If we were to focus primarily on the institutional project dimension, additional enquiries could look into e.g. the actual ways in which bilateral, multilateral and Northern-based non-governmental organizations resort to development communication in order to fulfil their agendas beyond normative ideals, thus illuminating a number of important aspects of the project, including (but not limited to) change and continuity in the matrix of core institutional players influential in the field, rationales for decision-making, overlap between ‘doing good’ and ‘looking good’, and tensions and contradictions derived from understanding communication as a right or as a commodity.
In standard approaches to development communication, citizens on both ends of the funder-recipient equation tend to be disregarded. In so called ‘developed countries’, they are prompted to consume as a way to show compassion (see e.g. Richey and Ponte, 2011), and in the process offered simplistic accounts of the complex causes of poverty and inequality under global conditions.
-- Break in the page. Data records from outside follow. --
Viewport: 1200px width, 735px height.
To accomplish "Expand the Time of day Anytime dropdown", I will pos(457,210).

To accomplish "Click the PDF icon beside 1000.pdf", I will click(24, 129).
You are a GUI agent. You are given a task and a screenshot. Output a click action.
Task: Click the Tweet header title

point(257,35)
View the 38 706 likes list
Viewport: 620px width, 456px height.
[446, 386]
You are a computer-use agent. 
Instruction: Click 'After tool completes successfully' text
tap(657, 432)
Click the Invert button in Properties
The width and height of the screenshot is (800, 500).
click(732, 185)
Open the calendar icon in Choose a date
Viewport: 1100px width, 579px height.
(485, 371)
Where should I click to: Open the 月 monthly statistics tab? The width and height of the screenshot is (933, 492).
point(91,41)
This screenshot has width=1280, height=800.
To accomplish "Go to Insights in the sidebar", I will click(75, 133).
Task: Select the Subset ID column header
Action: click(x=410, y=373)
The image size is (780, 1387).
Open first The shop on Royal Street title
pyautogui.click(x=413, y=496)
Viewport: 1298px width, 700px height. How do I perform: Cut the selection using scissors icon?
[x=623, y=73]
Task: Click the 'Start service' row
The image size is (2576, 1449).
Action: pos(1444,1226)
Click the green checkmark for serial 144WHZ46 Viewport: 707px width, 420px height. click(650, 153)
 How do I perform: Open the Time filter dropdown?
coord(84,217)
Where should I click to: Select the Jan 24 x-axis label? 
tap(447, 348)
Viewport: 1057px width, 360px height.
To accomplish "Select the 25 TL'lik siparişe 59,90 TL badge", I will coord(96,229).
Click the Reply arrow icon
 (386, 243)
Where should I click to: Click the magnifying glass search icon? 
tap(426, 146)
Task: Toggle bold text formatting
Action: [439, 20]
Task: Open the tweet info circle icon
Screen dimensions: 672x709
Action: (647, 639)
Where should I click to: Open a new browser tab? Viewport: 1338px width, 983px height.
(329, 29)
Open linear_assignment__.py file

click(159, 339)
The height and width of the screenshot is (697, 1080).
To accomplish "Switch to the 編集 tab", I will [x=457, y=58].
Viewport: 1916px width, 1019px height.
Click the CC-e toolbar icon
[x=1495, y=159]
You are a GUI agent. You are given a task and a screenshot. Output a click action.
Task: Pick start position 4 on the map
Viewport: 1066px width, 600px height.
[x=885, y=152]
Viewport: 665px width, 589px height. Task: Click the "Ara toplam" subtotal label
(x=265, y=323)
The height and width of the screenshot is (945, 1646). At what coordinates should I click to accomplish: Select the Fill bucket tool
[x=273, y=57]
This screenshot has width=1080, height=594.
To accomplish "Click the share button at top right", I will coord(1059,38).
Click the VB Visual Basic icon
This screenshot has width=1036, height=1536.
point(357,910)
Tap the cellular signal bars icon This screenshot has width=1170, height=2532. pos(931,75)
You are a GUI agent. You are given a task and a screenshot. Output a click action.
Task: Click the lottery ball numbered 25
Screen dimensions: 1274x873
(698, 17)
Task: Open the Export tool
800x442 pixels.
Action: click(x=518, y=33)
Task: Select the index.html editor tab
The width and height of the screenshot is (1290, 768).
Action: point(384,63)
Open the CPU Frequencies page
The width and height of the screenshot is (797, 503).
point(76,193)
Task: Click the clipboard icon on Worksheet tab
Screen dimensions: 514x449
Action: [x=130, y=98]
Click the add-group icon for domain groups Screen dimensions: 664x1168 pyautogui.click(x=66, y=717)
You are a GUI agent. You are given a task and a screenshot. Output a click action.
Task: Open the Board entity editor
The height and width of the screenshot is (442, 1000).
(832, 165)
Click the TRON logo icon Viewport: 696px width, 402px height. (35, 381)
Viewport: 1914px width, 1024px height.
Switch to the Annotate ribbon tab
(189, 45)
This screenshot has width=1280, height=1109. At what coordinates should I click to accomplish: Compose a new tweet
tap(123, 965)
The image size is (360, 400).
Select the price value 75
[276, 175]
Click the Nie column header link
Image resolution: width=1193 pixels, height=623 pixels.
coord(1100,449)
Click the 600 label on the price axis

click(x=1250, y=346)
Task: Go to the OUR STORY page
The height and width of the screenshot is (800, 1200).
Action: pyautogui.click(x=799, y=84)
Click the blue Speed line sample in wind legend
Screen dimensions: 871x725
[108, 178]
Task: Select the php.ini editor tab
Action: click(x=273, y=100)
In so called ‘developing countries’, they are treated as the end that justifies the means, while the distance between them and donors becomes increasingly intermediated by profit-making private actors and keeps growing (see e.g. Anderson et. al., 2012; Enghel, 2014).
A ‘politics of the possible’ requires that scholars take responsibility for critically understanding the present of the development communication field not merely in normative or instrumental terms, but also as regards material conditions and power inequalities. It also requires empirical and theory-building work that seeks to deepen and strengthen our understanding of the relationship between communication, media, citizenship and social change in the context of neoliberal globalization. A political economy approach to communication in development would allow a productive engagement with the challenge.